Exploring the Utility of the Montreal Cognitive Assessment to Detect HIV-Associated Neurocognitive Disorder: The Challenge and Need for Culturally Valid Screening Tests in South Africa

There is a strong need in South Africa for neuropsychological tests that can help detect HIV-associated neurocognitive disorder (HAND) in the country’s 5.6 million people living with HIV. Yet South African neuropsychologists are challenged to do so, as few neuropsychological tests or batteries have been developed or adapted for, and normed on, South Africa’s linguistically, culturally, educationally, and economically diverse population. The purpose of this study was to explore the utility of the Montreal Cognitive Assessment to detect HIV-associated neurocognitive impairment among a sample of HIV+ and HIV– Black, Xhosa-speaking South Africans. HIV+ participants performed significantly worse overall and specifically in the domains of visuospatial, executive, attention, and language (confrontation naming). Regression analysis indicated that HIV status and education were the strongest predictors of total scores. Floor effects were observed on cube drawing, rhinoceros naming, serial 7s, and one abstraction item, suggesting those items might not be useful in this population. While the Montreal Cognitive Assessment holds promise to help detect HAND in South Africa, it will likely need modification before it can be normed and validated for this population. Findings from this study may help neuropsychologists working with similar populations.

White matter micro-structural changes in ART-naive and ART-treated children and adolescents infected with HIV in South Africa.
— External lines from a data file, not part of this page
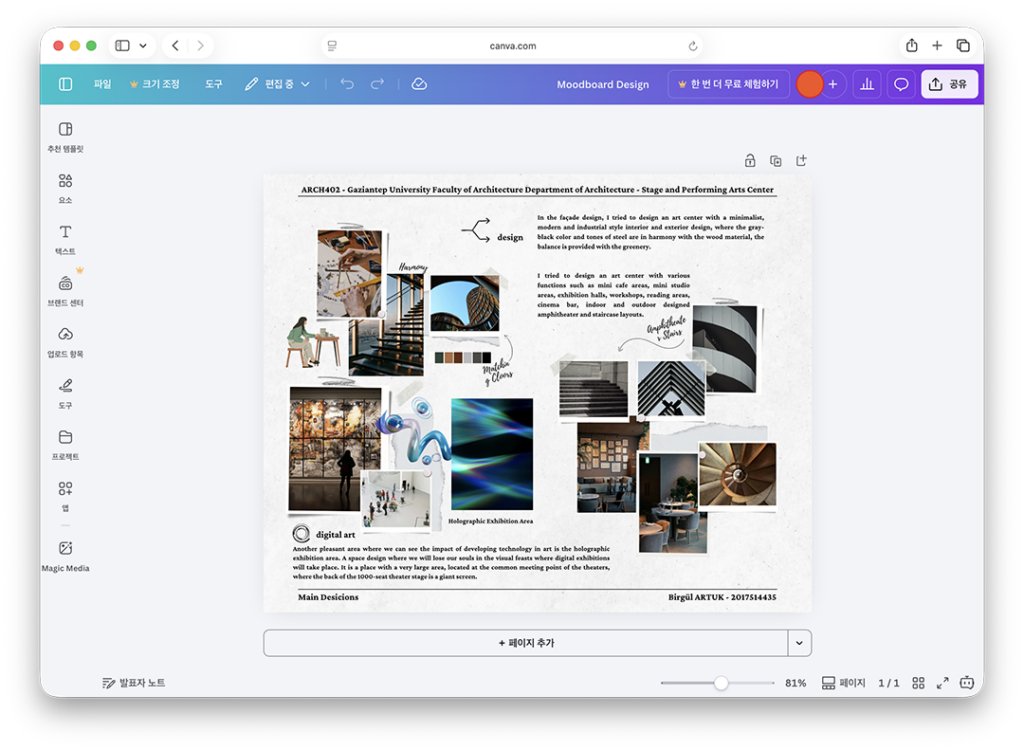Click the 한 번 더 무료 체험하기 button
Image resolution: width=1024 pixels, height=750 pixels.
[729, 84]
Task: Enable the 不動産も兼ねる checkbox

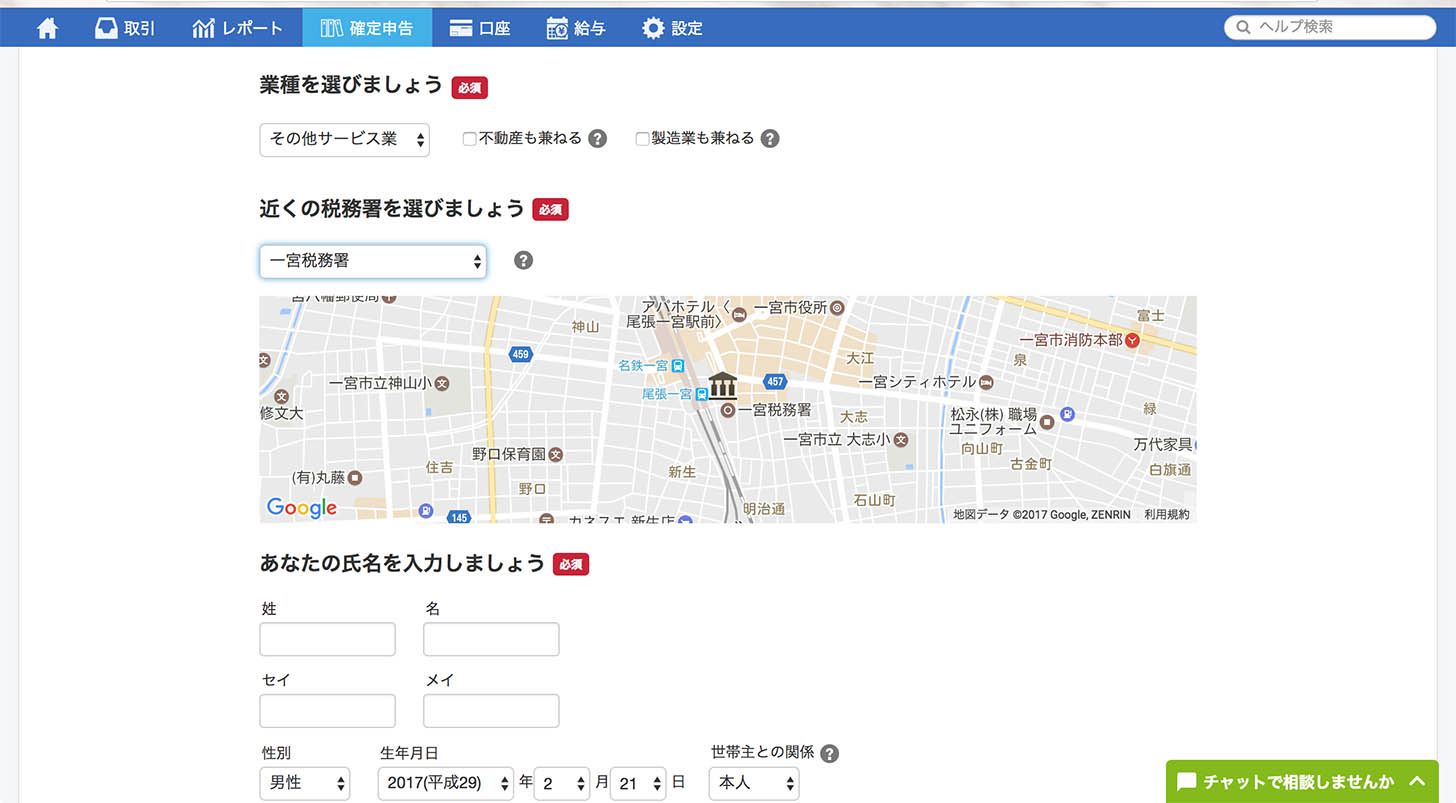Action: point(469,138)
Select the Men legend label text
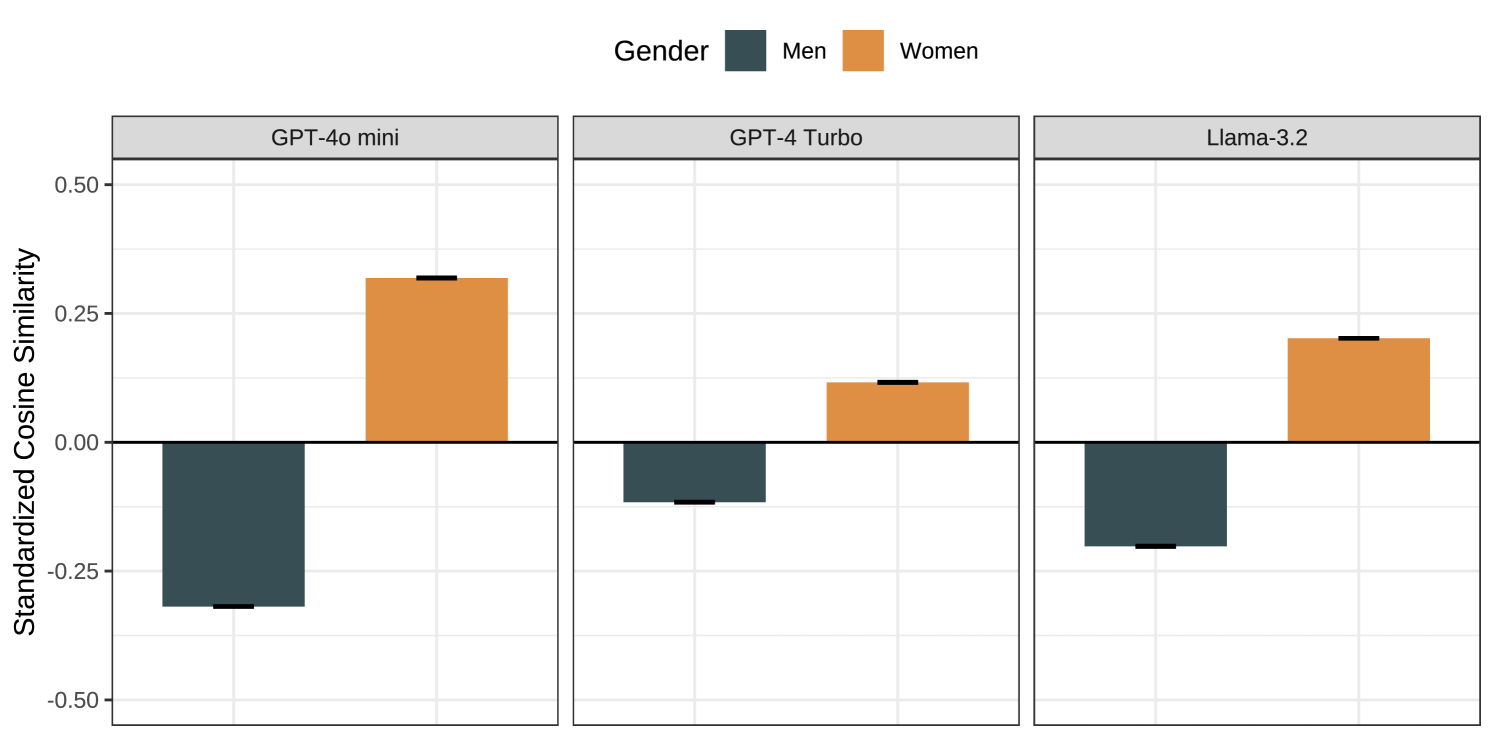1495x747 pixels. point(804,51)
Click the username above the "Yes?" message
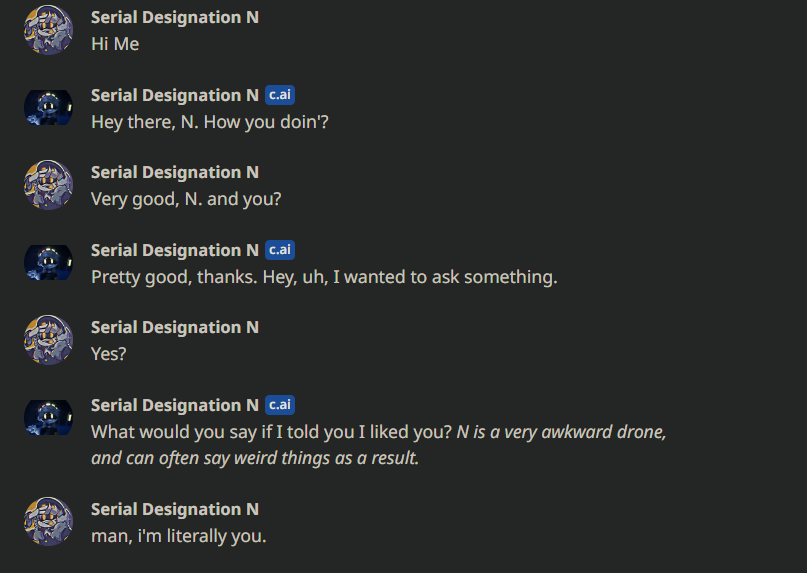Viewport: 807px width, 573px height. 175,328
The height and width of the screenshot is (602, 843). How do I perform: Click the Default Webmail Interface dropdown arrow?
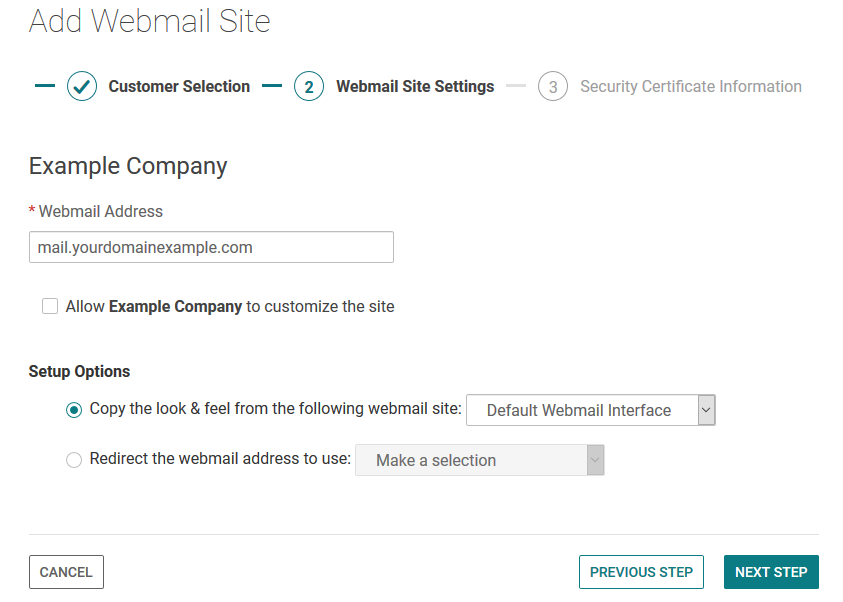click(706, 410)
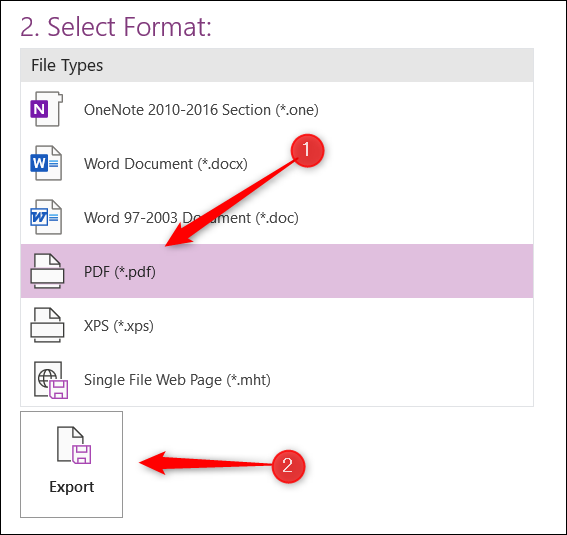567x535 pixels.
Task: Choose XPS (*.xps) file type
Action: pos(119,326)
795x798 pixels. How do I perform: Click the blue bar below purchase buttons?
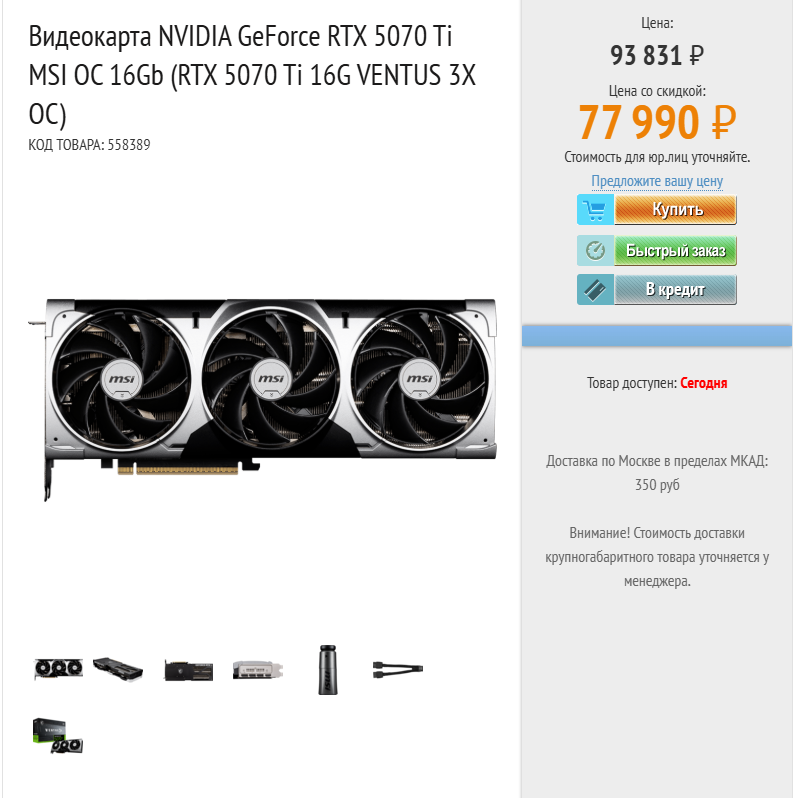pos(657,336)
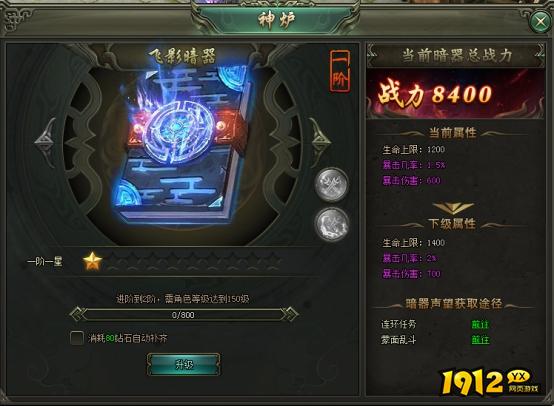This screenshot has height=407, width=554.
Task: Click the downward gold chevron between attributes
Action: point(453,208)
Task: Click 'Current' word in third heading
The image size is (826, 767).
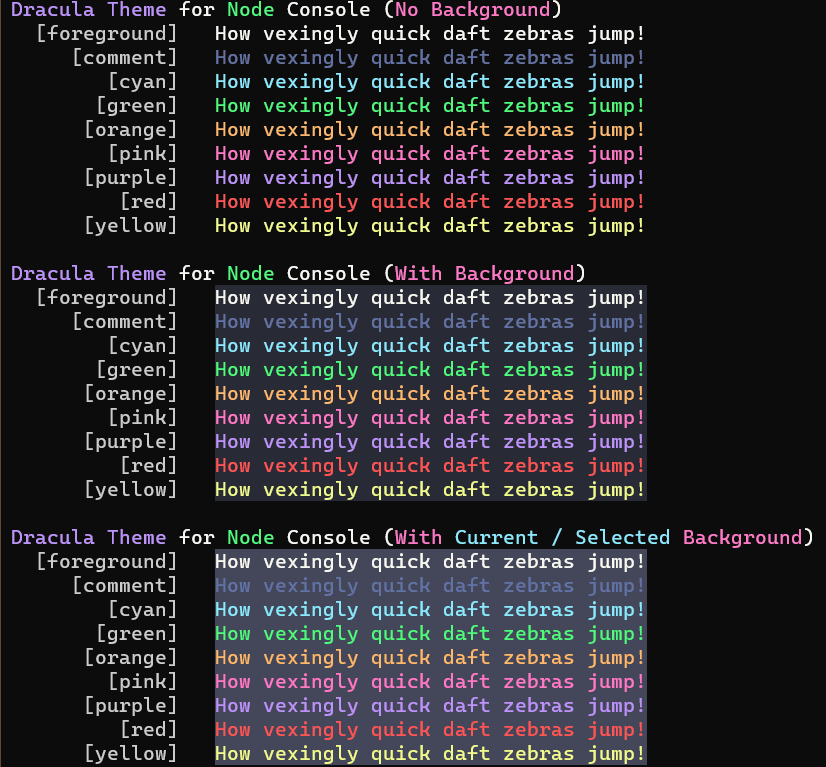Action: 496,537
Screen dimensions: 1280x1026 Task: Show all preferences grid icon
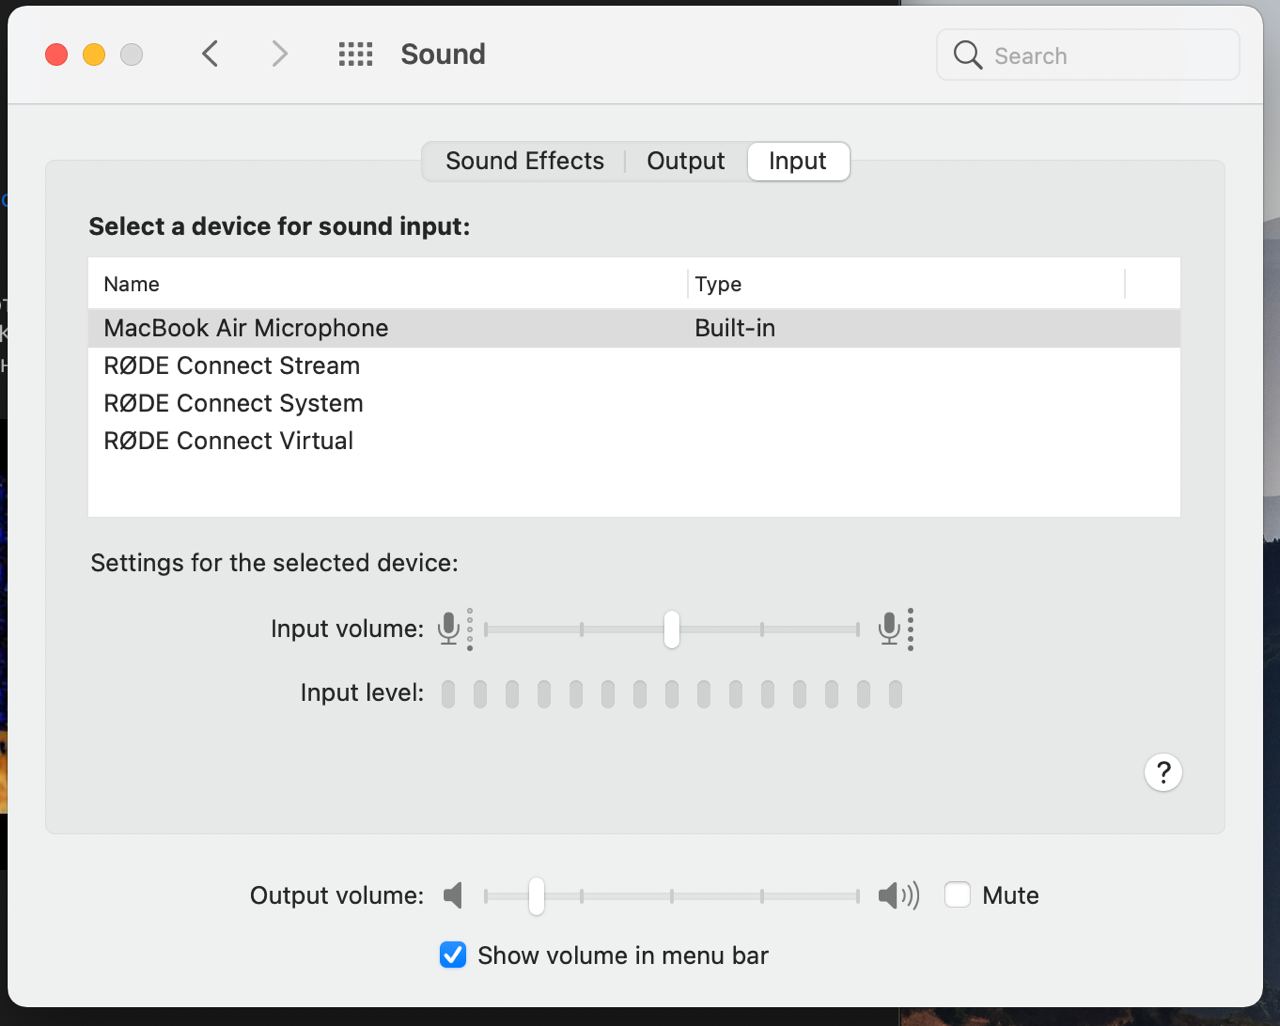click(355, 54)
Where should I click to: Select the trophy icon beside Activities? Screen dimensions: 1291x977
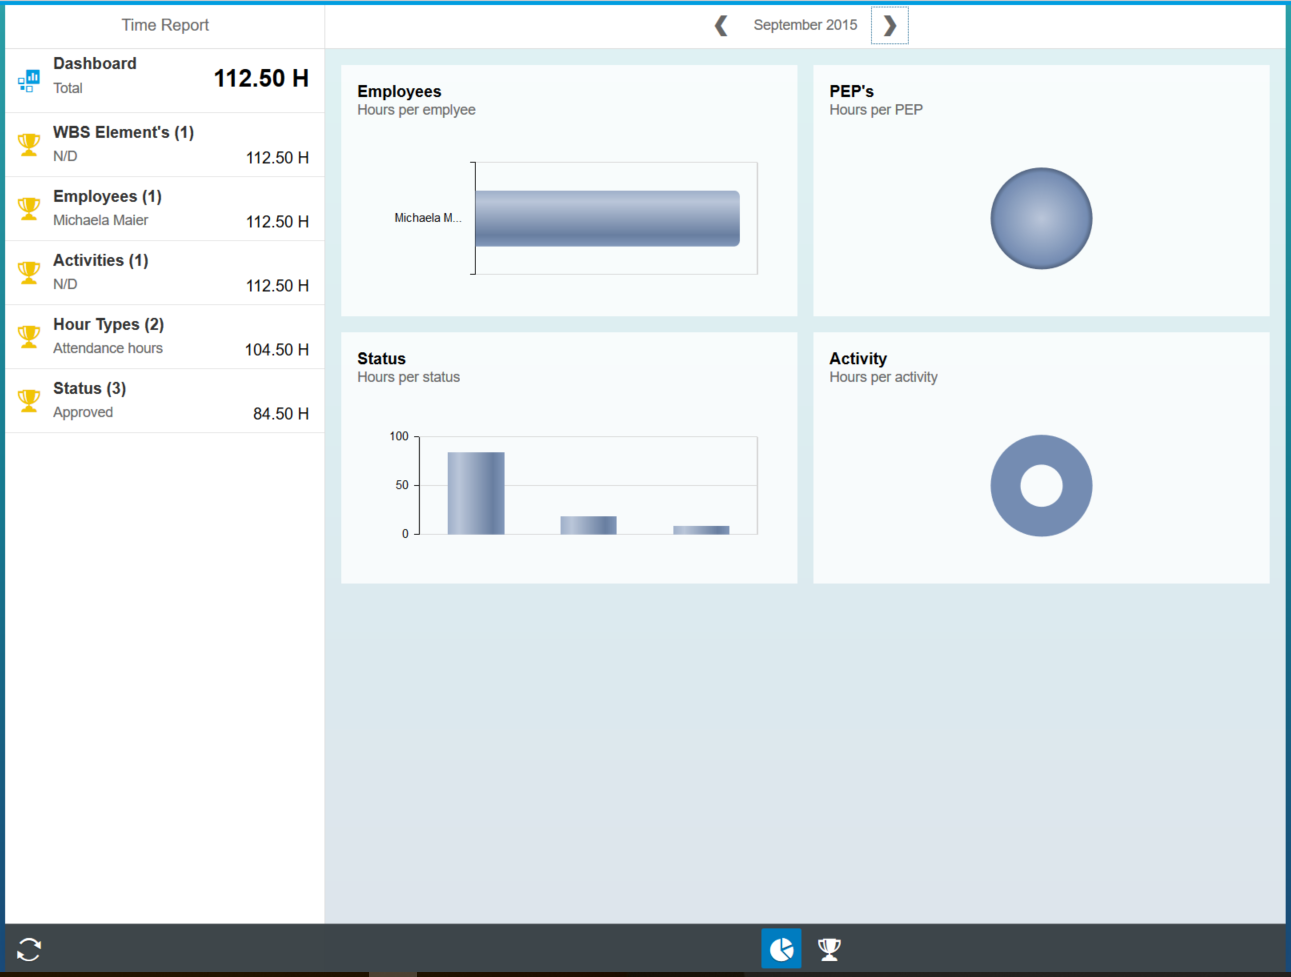click(28, 271)
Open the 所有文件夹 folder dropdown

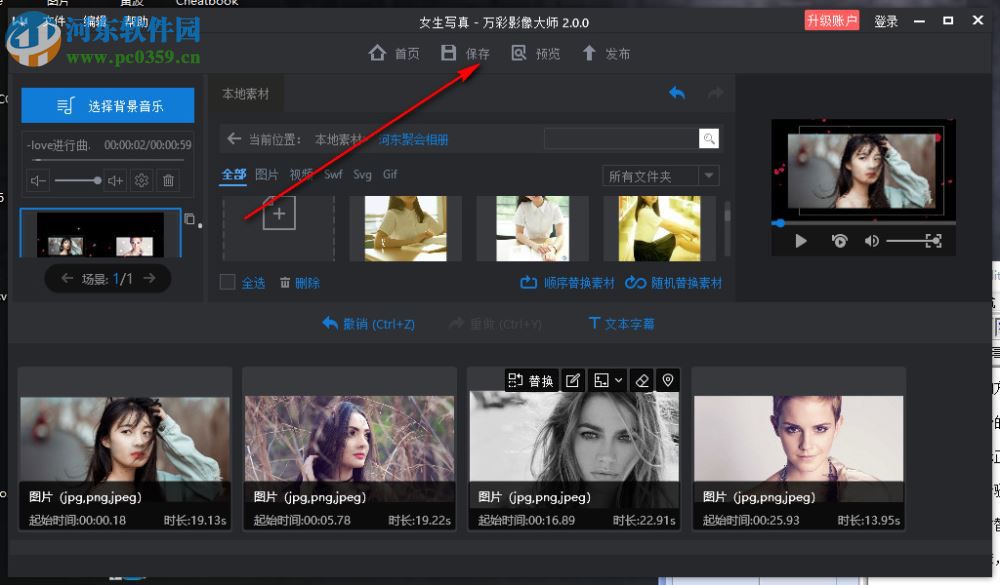[659, 175]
Objective:To describe the effect of HIV on white matter integrity and neurocognitive function in children vertically infected with HIV, compared to a HIV-negative healthy control group. Design:Cross-sectional. Methods:We compared 75 HIV-infected children aged 6–16 years, including children on antiretroviral therapy (ART) and those who were ART-naive, with 30 controls on diffusion tensor imaging and a neuropsychological battery sensitive to fronto-striatal pathology. In a secondary analysis, we compared ‘slow progressor’ ART-naive children, children on ART without a diagnosis of encephalopathy and children on ART with HIV encephalopathy. Results:Compared to controls (n = 30), HIV-infected children (n = 75) displayed decreased fractional anisotropy and axial diffusion, and increased mean diffusivity and radial diffusion, indicating damaged neuronal microstructure. HIV-infected children performed poorly on the neuropsychological battery (P = <0.001). Within the HIV-infected group, children with HIV encephalopathy (n = 14) had poor white matter integrity when compared to ART-treated children without encephalopathy (n = 41), and there was significant myelin loss in ART-naive children (n = 20), compared with ART-treated children. ART-treated children had significant axonal damage in the corpus callosum (P = 0.009). Conclusion:Children infected with HIV, irrespective of treatment status, displayed significantly poorer white matter integrity and impaired cognition compared to HIV-negative controls. Our findings suggest that despite immune recovery in children on ART, they remain at risk for developing central nervous system disease, and that initiation of ART as early as possible may reduce the risk of developing white matter damage in ART-naive slow progressors.